There are a number of Wordpress Plugins (we use this one) that would allow you to easily generate a sitemap for your site. Since then, the three companies had been discussing ways to make the site submission process to all the search engines as quickly as possible (instead of going through individual search engine submission tool). Last week, Yahoo announced that the companies have agreed on using robots.txt as the mechanism for webmasters to easily share their sitemaps to all participating search engines. Google's coverage of the story is here.
Robots.txt is a regular text file that defines rules and instruct search engine robots and crawlers what files or directories within your site they should or should not index. You might have say, an image folder that contains a bunch of images, to save bandwidth, you might not want the Google bots to index and make them searchable online.

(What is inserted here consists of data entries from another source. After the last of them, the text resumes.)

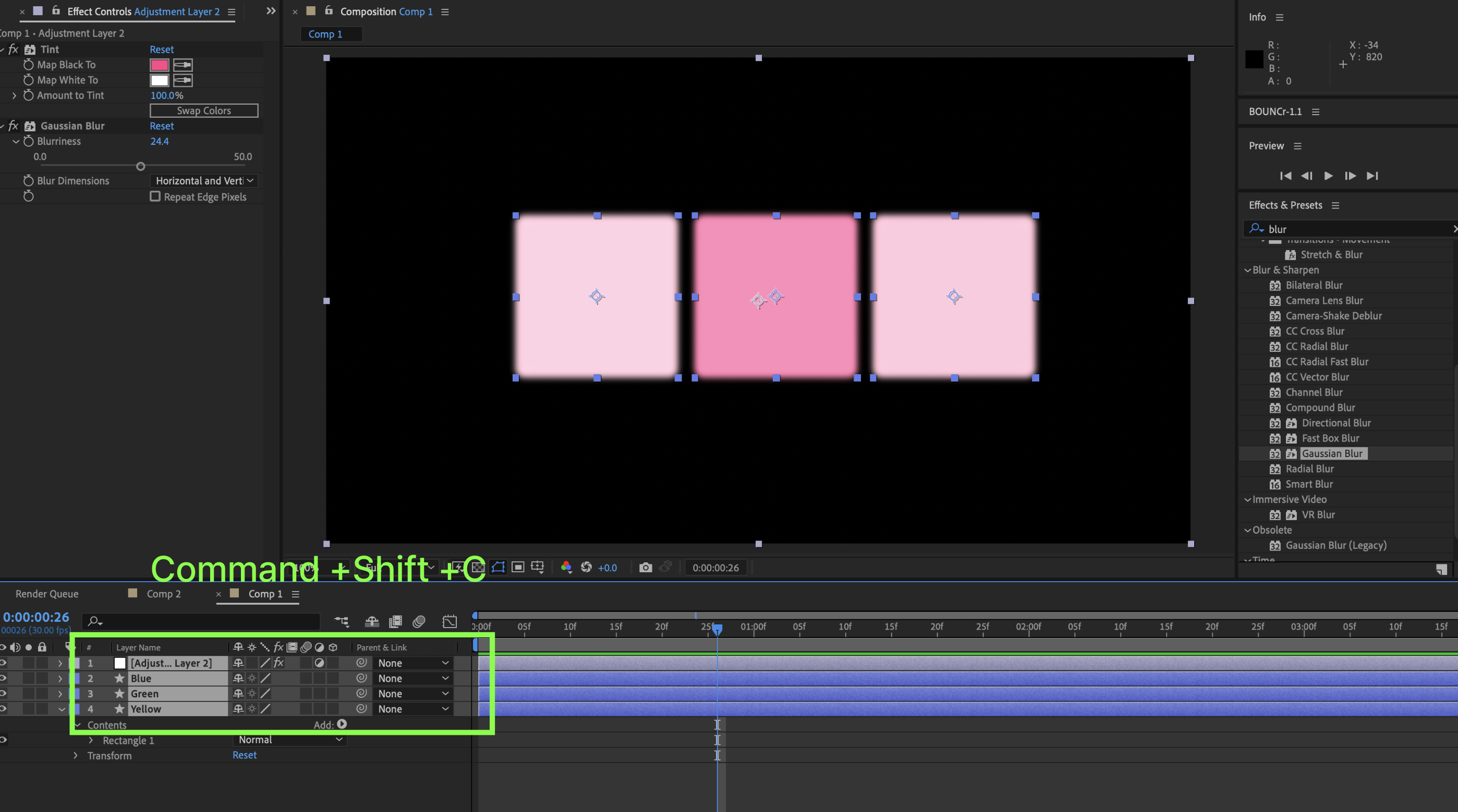
Task: Toggle the Blurriness stopwatch keyframe icon
Action: [28, 141]
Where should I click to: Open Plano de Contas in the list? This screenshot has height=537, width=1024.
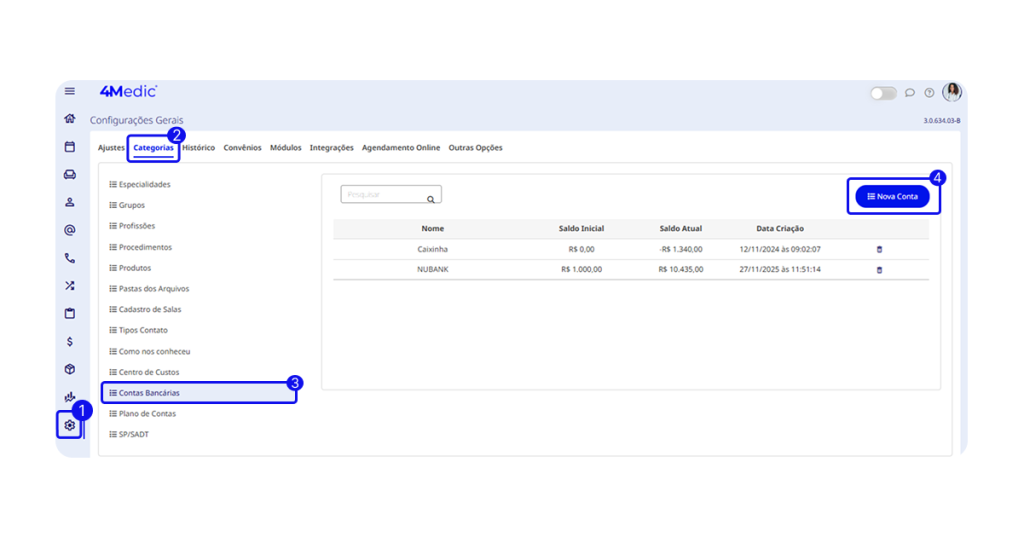pyautogui.click(x=147, y=414)
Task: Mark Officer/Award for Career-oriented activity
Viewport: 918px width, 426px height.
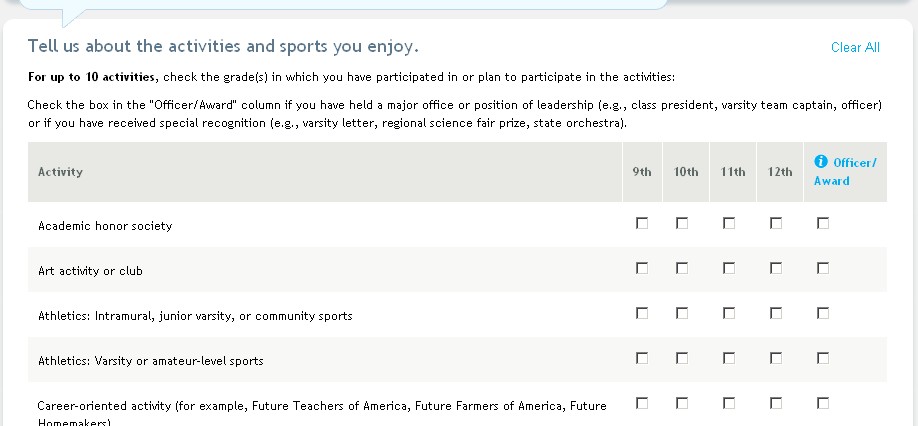Action: click(x=823, y=403)
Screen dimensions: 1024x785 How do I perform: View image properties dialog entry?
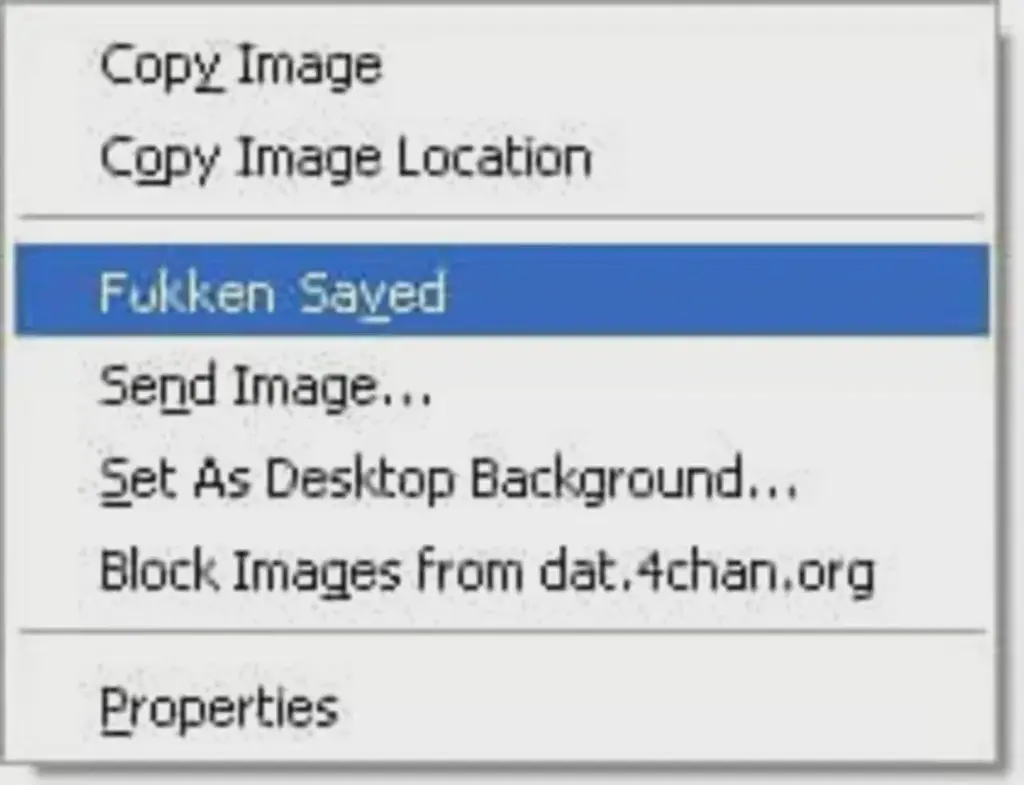click(502, 709)
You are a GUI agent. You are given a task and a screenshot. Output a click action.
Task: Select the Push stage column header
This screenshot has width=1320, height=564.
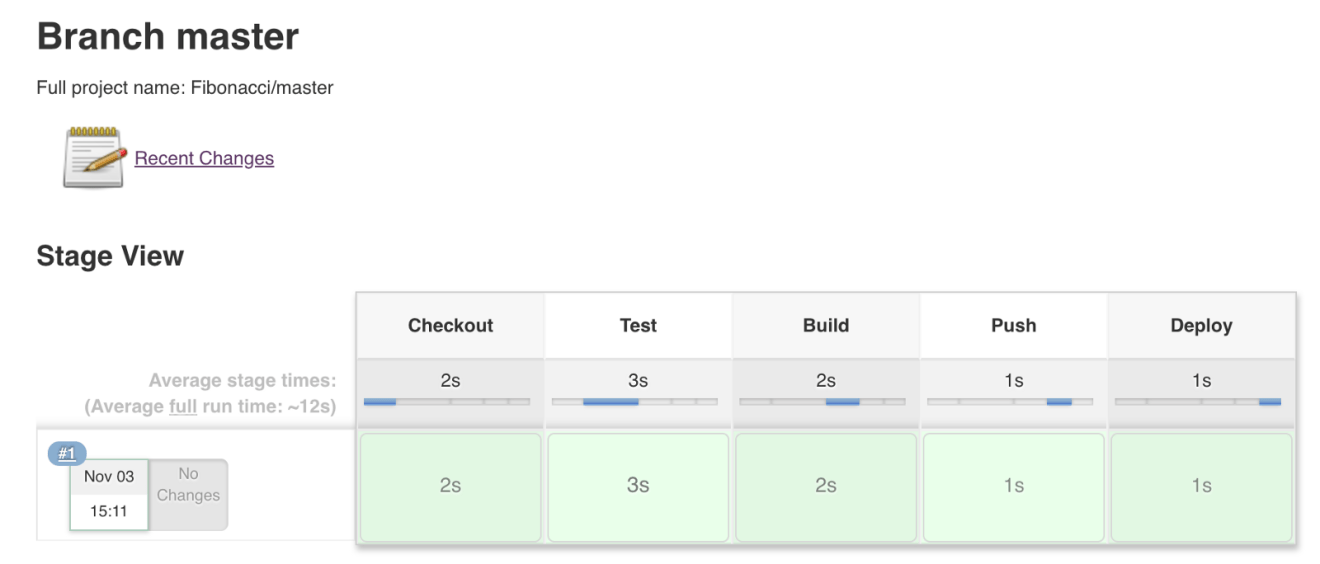tap(1013, 325)
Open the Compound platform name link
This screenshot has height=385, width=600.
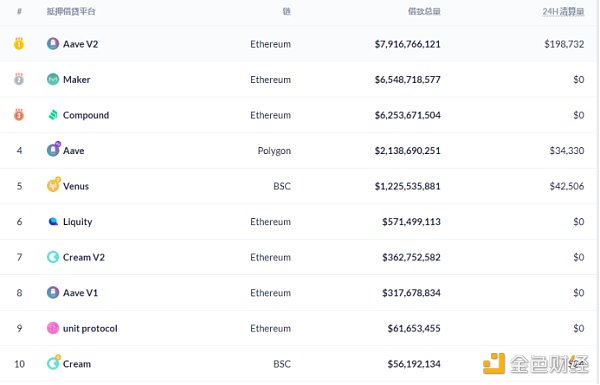click(86, 115)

To create a robots.txt, all you would have to do is create a regular text file, name it robots.txt and it must be uploaded to the root directory of your site (i.e the path should be http://www.yoursite.com/robots.txt). A basic robots.txt might look like this:
User-agent: *
Disallow: /
Say you want to disallow all bots to crawl your cgi-bin folder, you would then modify the file to look like:
User-agent: *
Disallow: /cgi-bin/
To learn more about robots.txt, visit this FAQ
With the new announcement, what that means is all you would have to do for Yahoo, Google, Microsoft and other participating search engines (including Ask.com) to crawl and index your site quickly, is to add this line to your robots.txt
Sitemap: http://www.yoursite.com/sitemap.xml
You can see the robots.txt for this site here. Since we implemented the new robots.txt, our referral clicks from Google has sky-rocketed, and our posts are constantly ranked top 3 in the search results (try searching "extend dojo dialog" on Google").